Thursday 12 December 2013

Love, Hate and Violence....

Originally posted in my blog "The Girl From Nowhere", I thought it would be good to post it here as well. 

Over the last few years my eyes have been opened, wide. I knew, being transsexual that, when I transitioned, there would be prejudice and a certain amount of hate possibly levelled at me, but I hadn't reckoned with the absolute levels of hate and violence against trans people as a group, and the sources of it.
It seems that, having spent much of my life in a drunken stupor (see here), I had missed out on a huge chunk of what was going on. I was so, so naive. To me, church was a place you went to talk to an implausible being who was probably too busy anyway, a christian was someone who did this, turf was sheets of grass used to make a lawn, right-wing was something to do with politics and prejudice and discrimination happened to other people. How things have changed. How I've grown up. I've had to. Transition is not an easy journey.

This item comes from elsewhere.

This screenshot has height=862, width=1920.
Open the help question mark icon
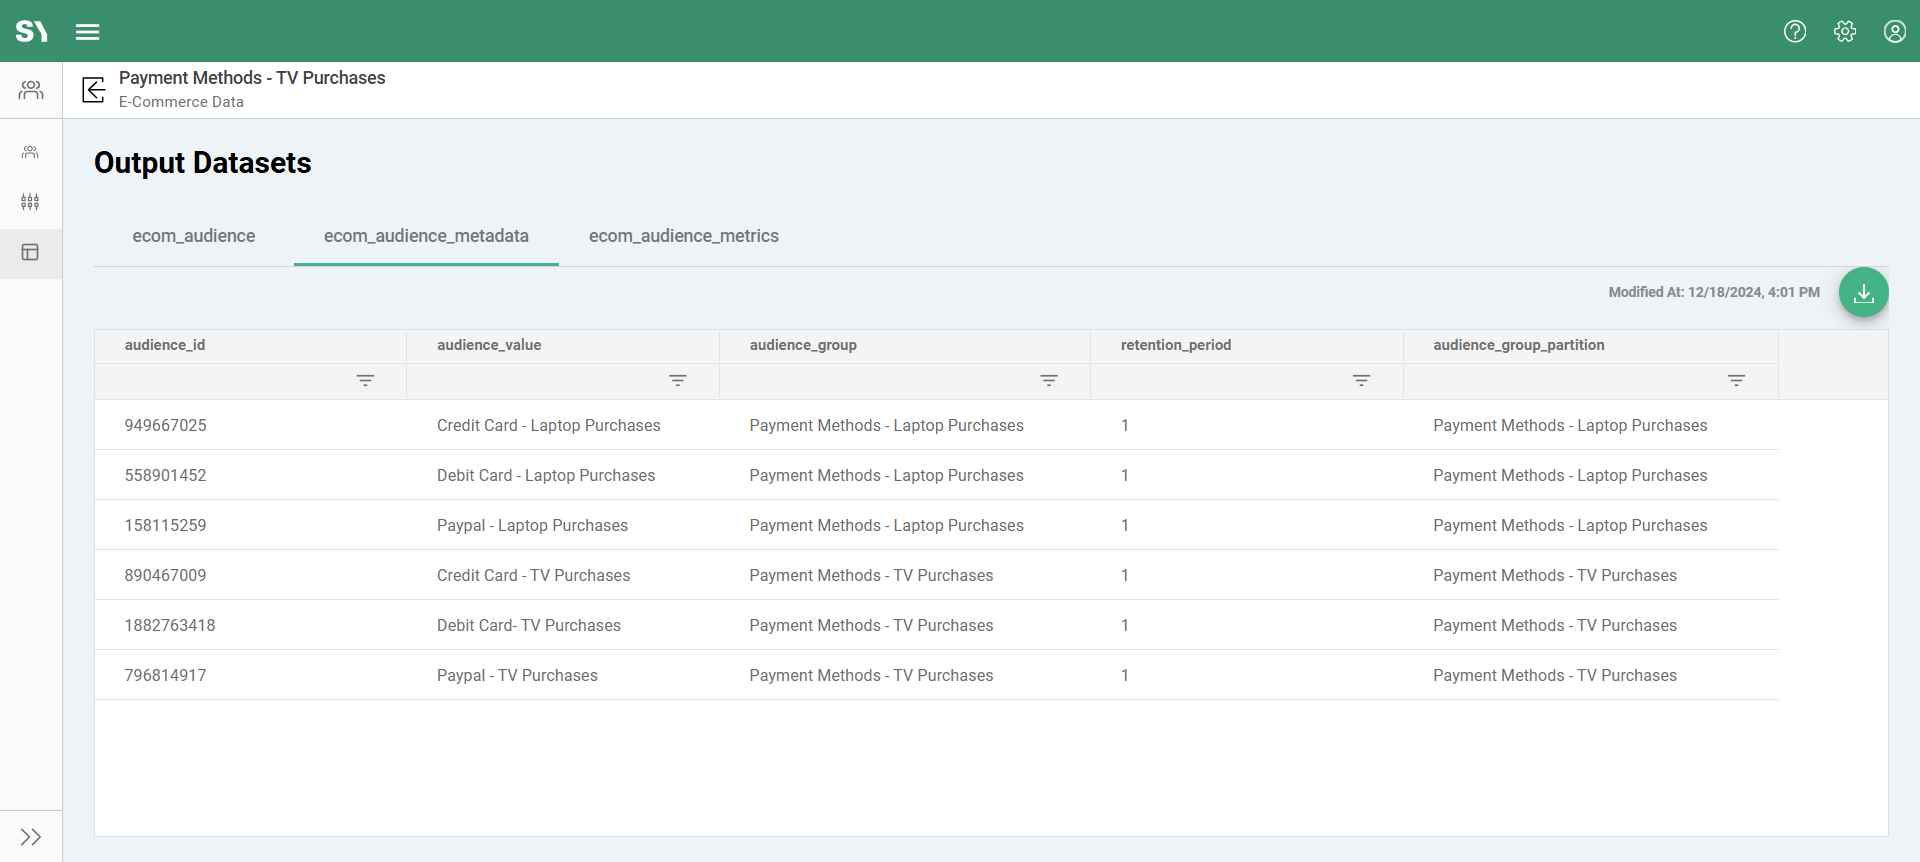pyautogui.click(x=1795, y=32)
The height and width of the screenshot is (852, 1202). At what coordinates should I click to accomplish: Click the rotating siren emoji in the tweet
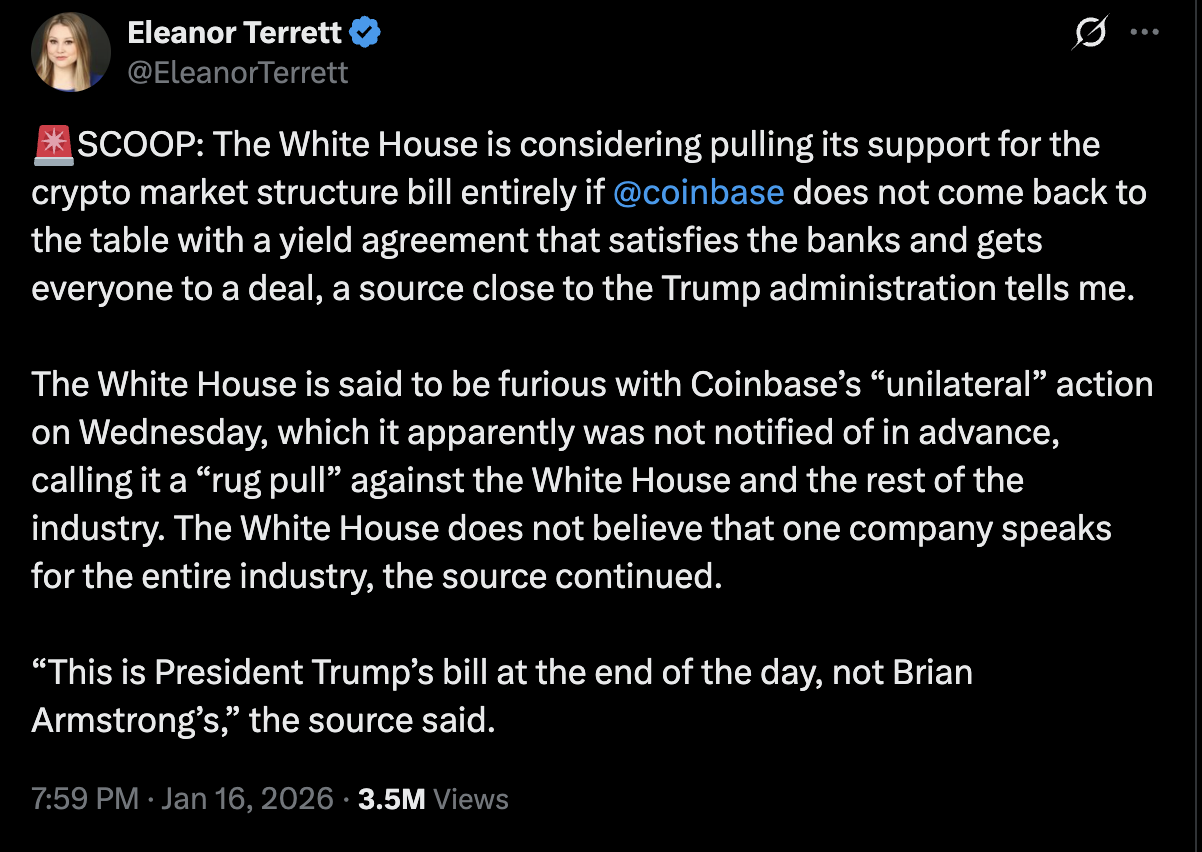(x=51, y=143)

There have been the changes socially. I get treated as a woman. Doors opened for me (nice), people talk to me more, especially other women, shopping is a much more fun experience, even silly things like male drivers letting me out at junctions. There are some not-so-nice changes, (I'm not complaining, just commenting), mainly things I took for granted pre-transition, such as being treated like I don't know anything in DIY shops, (having a pink toolkit recommended to me!), and car shops, but the best is computer shops where thirty years in the business gives me a chance to have fun.

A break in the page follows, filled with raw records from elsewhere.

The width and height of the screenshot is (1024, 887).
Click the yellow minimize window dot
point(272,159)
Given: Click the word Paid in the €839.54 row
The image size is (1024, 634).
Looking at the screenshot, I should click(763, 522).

But then there's the hate and the violence. The sheer immensity of it is staggering.
It appears that much of the hate for us is Right-Wing (largely) Christian led, mainly in the US, but there is a large component here in the UK. They run around, selectively quoting the Bible to justify their hatred and intolerance, pointing at us and calling us abominations, freaks, and worse. Then they say they can cure us, with love and God's grace but, when that doesn't work, its back to inciting violence and hatred.
Then there are the TERFs, (TransExclusionary Radical Feminists), feminists that want people like me dead, who would look upon a trans suicide as a victory, who see us as nothing but men in dresses raping women. Feminists like Cathy Brennan, Janice Raymond and Victoria Brownworth to name but a few. I have read some of the TERF websites and Twitter postings with a kind of horrified fascination that this sort of thing could actually exist.
But the worst hate of all is the fear and hate generated by ignorance. The fear that some people have of the unknown. This is the hate that kills, the hate that destroys lives. This is the hate that is fed upon and encouraged by the Right and Christian Right and TERFs, the hate and fear that is turned into violence and murder. The hatred that causes the 44% level of suicides of trans people and makes stepping out the front door a nervous journey into unknown familiarity for many more. The hatred that has killed more than two hundred trans people in the last year for no better reason than who they were, and has given rise to an annual Day of Remembrance.
The hatred and fear is real, visceral. The only weapons we have are law and education. Knowing a thing removes the fear of that thing. We can only show that we are people trying to get on with our lives. We only shout and make a fuss when we are treated less than any other, when we are pushed to the back of the bus. Otherwise we want to live without fear of being killed simply because we are truly ourselves.